The only upside to that missed opportunity is that 9/11 happened shortly afterward and the job would have entailed traveling that October to MIPCOM. Having not done much for work travel I didn't have the kind of familiarity comfort that would have been needed to stave off the post-9/11 traveling by air fear that took over almost everyone. Plus by that October I was pregnant and sick sick sick.

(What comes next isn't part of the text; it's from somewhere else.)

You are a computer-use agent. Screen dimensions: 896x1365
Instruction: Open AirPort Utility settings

Then there was the Israeli film festival which hired me for a day, "just to see". I can understand why they did this. They had a panic exit, in case of bombing you know. But with a 10 month old baby, and lactating like crazy, it was uncomfortable being away. Who knows if I would have done well or not. It was essentially a sales job and I is no salesman! When later that day my husband got the job in Palm Springs he'd been hoping to get - to restore his place as breadwinner and bolster his self worth after over 10 long months of unemployment - I willingly gave up the film festival job. But what I also gave up in one fell swoop was my career in all total, such as it was, living in LA for good, such as it seems, and the building of relationships that comes with raising children alongside your friends in the same area.

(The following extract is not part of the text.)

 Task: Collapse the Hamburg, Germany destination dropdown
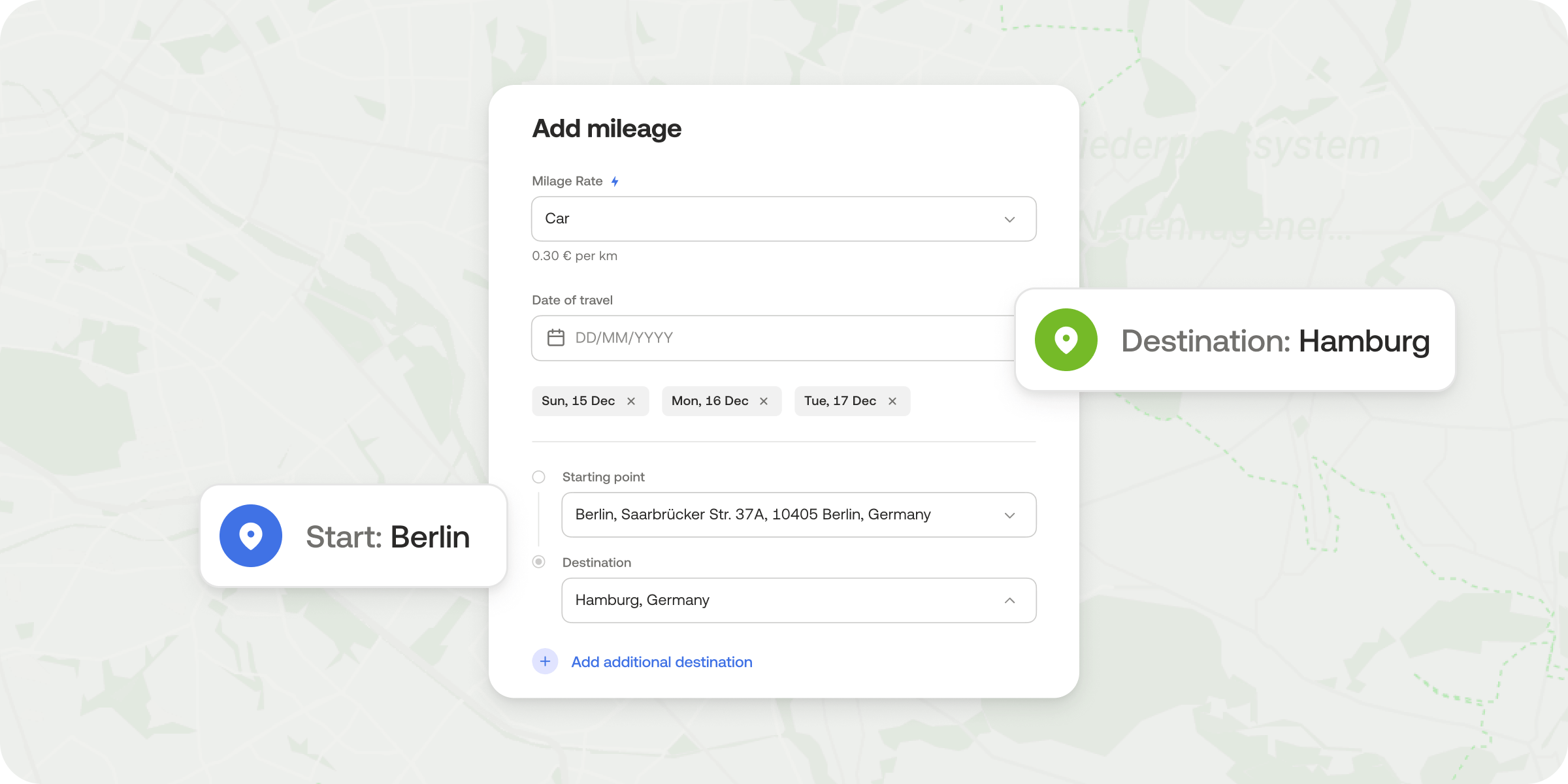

Already far away from any family in LA, in the desert we were now far also from friends. I didn't realize the isolation that would grip me or how difficult it would be to shake off. The wrongfully imprisoned inmate still sees himself as a prisoner, and can't help but comport himself so. Even still, visiting friends in LA (even if rarely) I feel as though I have snuck temporarily back into the fold and will be kicked out if discovered at any moment. I have to learn to navigate all over again the outside world, so cloistered and dim is this one.

I was even offered a job with the film festival here but I had very small children at that time and a husband who worked odd hours. The income and hours I would have put in would have put me in the red in the final analysis after all the various babysitters had been paid. It just didn't make sense, as much as I would have liked to have been out of this office once and for all.

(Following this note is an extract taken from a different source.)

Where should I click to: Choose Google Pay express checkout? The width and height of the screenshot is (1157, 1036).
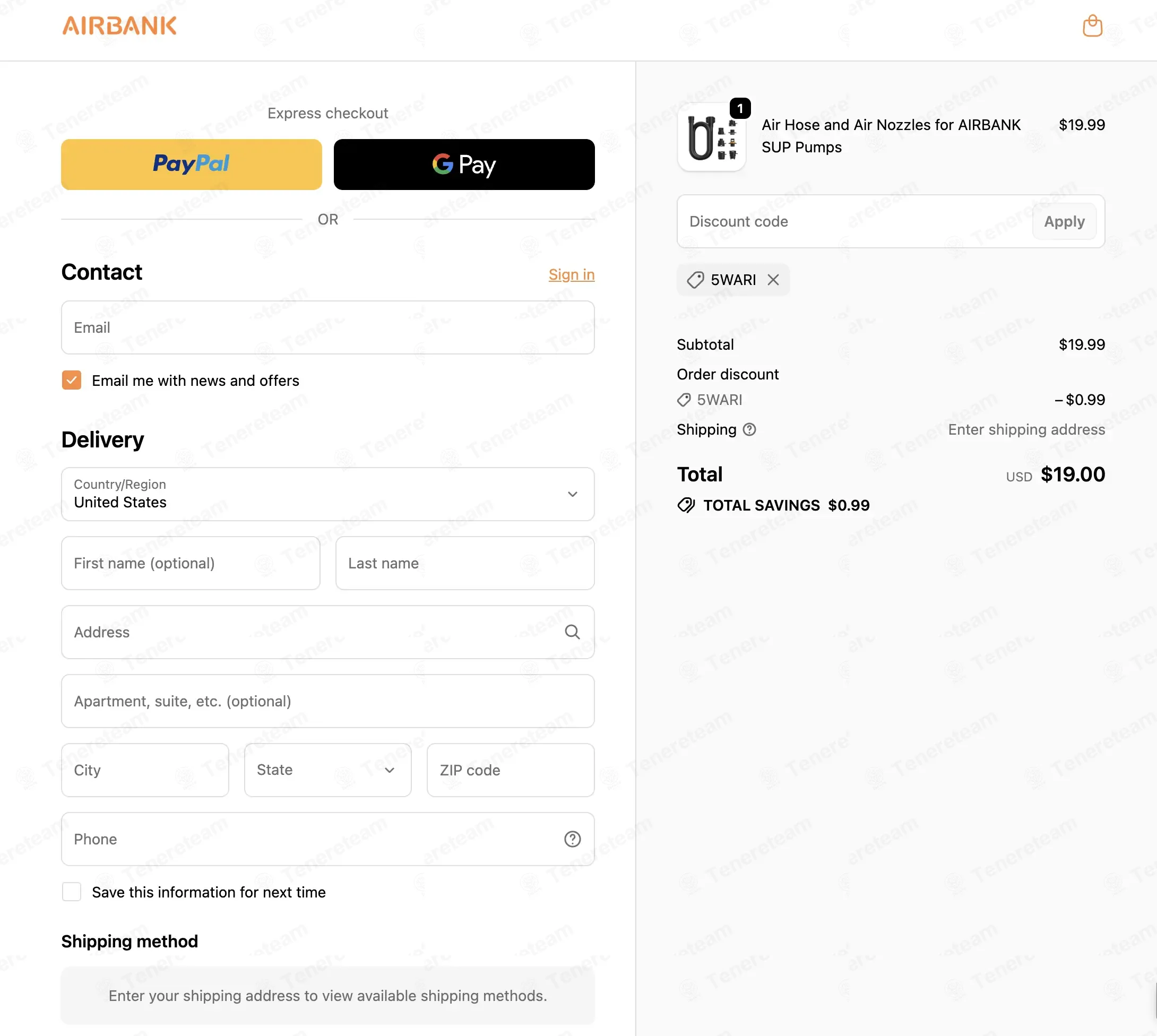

But here I sit, welcoming a new year, wondering if I could have done better. If I had been more selfish?, more hungry?, more ruthlessly driven? I don't suppose this is a calculation men really ever have to make, or do, but I wonder if I had just not considered the effect of my actions on my spouses and done what the hell I wanted, if I'd be any better off. Or maybe in some strange sci-fi like fate driven process I'd be here now anyway.

Anyway, happy new year... my non-resolution (because I do it now anyway) is to take my fate cheerfully, like so much medicine... maybe I will try harder this year to learn to love the things that suck.